[Data from a collection]
[START]

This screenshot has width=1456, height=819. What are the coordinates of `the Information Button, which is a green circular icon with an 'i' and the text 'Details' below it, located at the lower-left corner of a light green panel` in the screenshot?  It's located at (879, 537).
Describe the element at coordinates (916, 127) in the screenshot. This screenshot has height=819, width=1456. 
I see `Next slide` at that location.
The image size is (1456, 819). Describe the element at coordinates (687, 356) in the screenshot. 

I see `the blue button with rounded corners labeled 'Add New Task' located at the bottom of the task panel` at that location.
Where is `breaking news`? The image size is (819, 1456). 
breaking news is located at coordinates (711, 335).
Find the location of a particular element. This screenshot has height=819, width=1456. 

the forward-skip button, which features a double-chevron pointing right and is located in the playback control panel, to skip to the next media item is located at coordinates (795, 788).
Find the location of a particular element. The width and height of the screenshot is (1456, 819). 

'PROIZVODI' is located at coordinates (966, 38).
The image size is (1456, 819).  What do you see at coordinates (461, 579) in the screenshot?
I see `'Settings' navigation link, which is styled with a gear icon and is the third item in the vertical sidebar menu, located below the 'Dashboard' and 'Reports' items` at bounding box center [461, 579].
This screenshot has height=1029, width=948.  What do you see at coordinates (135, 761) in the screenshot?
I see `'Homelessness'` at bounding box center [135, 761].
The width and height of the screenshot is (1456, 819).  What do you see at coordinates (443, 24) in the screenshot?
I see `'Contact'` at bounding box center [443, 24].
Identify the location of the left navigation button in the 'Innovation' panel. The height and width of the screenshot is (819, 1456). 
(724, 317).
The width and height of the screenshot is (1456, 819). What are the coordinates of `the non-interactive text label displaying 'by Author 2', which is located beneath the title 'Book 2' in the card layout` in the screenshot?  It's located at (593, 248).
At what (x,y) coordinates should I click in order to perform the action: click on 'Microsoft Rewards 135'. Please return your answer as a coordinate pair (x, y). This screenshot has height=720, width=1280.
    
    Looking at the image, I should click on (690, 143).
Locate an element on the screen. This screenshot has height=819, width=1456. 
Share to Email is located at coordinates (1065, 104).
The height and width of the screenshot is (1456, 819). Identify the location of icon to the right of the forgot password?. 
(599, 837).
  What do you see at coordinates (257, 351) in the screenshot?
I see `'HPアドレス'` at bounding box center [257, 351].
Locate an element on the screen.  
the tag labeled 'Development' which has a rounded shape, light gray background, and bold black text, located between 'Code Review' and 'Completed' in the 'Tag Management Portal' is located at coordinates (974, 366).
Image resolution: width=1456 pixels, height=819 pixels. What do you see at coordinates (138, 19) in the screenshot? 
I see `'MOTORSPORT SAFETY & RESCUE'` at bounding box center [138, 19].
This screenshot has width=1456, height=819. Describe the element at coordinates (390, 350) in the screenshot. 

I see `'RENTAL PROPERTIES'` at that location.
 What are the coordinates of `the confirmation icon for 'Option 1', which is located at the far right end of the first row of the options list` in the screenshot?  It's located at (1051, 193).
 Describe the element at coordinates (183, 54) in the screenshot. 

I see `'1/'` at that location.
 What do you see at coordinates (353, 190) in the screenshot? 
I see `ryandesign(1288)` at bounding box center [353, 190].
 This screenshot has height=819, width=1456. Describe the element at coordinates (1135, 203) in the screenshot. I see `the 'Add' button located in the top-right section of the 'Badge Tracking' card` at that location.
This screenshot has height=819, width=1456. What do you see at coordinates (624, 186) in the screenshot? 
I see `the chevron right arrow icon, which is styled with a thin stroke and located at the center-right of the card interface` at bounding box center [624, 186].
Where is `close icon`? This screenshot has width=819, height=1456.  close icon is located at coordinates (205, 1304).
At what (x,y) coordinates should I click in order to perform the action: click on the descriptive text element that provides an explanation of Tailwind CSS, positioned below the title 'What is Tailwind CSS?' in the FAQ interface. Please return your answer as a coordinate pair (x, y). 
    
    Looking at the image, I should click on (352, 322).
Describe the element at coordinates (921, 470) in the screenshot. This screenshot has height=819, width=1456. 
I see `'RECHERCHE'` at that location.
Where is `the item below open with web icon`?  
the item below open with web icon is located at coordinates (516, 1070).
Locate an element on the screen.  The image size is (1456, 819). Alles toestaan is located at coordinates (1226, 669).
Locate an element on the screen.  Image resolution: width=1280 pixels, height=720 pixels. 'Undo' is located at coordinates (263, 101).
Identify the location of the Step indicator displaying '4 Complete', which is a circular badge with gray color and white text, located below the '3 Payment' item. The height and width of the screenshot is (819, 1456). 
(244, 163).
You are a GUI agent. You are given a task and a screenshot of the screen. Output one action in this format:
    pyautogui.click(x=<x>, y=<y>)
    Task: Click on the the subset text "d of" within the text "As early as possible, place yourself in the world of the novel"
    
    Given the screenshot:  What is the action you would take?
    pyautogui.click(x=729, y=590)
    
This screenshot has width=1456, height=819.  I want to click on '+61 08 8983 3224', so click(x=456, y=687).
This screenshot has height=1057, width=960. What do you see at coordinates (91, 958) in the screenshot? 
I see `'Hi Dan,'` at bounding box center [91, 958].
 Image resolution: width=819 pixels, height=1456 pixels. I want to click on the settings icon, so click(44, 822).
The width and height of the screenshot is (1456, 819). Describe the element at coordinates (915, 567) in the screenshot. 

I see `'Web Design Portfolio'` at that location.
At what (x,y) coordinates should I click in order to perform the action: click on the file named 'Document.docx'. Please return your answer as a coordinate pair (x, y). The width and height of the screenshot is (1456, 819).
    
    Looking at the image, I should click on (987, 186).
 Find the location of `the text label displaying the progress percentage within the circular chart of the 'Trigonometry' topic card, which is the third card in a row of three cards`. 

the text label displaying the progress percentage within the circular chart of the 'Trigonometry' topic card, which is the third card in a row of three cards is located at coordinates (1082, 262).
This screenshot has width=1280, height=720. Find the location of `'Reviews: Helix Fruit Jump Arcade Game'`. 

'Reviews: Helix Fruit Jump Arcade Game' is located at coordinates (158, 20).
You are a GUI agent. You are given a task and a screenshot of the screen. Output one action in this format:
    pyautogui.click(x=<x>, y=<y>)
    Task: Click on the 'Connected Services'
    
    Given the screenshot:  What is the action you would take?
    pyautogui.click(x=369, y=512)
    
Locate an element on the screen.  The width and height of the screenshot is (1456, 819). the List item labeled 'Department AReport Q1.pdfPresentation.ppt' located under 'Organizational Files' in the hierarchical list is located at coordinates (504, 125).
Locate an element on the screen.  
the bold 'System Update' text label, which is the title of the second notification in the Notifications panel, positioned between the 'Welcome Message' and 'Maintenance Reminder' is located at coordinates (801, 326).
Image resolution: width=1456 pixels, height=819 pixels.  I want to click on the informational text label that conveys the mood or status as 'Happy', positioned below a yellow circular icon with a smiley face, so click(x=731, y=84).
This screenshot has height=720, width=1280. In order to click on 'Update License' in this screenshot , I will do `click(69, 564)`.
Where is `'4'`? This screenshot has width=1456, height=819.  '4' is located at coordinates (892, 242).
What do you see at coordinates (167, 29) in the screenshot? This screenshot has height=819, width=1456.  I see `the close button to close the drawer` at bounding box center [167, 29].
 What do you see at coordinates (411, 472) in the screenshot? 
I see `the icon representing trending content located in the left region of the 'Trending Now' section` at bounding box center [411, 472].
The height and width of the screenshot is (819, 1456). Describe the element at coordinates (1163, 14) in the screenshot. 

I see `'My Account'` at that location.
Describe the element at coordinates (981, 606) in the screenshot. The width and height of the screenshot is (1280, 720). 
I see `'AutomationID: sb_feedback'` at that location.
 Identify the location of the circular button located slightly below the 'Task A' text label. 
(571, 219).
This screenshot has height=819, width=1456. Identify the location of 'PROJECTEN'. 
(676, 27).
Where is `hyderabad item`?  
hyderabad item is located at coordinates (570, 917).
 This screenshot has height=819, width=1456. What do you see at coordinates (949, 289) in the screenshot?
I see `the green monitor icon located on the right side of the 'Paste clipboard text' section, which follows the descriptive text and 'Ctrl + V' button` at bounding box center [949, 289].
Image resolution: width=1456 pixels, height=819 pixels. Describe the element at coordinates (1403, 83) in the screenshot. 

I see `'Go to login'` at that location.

[END]

## JOB
Copy out the lines of the data between the line containing "coordinates (504, 125)." and the line containing "What do you see at coordinates (167, 29)", both included, without altering them.

## SOLUTION TO THIS PROBLEM
Locate an element on the screen.  The width and height of the screenshot is (1456, 819). the List item labeled 'Department AReport Q1.pdfPresentation.ppt' located under 'Organizational Files' in the hierarchical list is located at coordinates (504, 125).
Locate an element on the screen.  
the bold 'System Update' text label, which is the title of the second notification in the Notifications panel, positioned between the 'Welcome Message' and 'Maintenance Reminder' is located at coordinates (801, 326).
Image resolution: width=1456 pixels, height=819 pixels.  I want to click on the informational text label that conveys the mood or status as 'Happy', positioned below a yellow circular icon with a smiley face, so click(x=731, y=84).
This screenshot has height=720, width=1280. In order to click on 'Update License' in this screenshot , I will do `click(69, 564)`.
Where is `'4'`? This screenshot has width=1456, height=819.  '4' is located at coordinates (892, 242).
What do you see at coordinates (167, 29) in the screenshot? This screenshot has height=819, width=1456.  I see `the close button to close the drawer` at bounding box center [167, 29].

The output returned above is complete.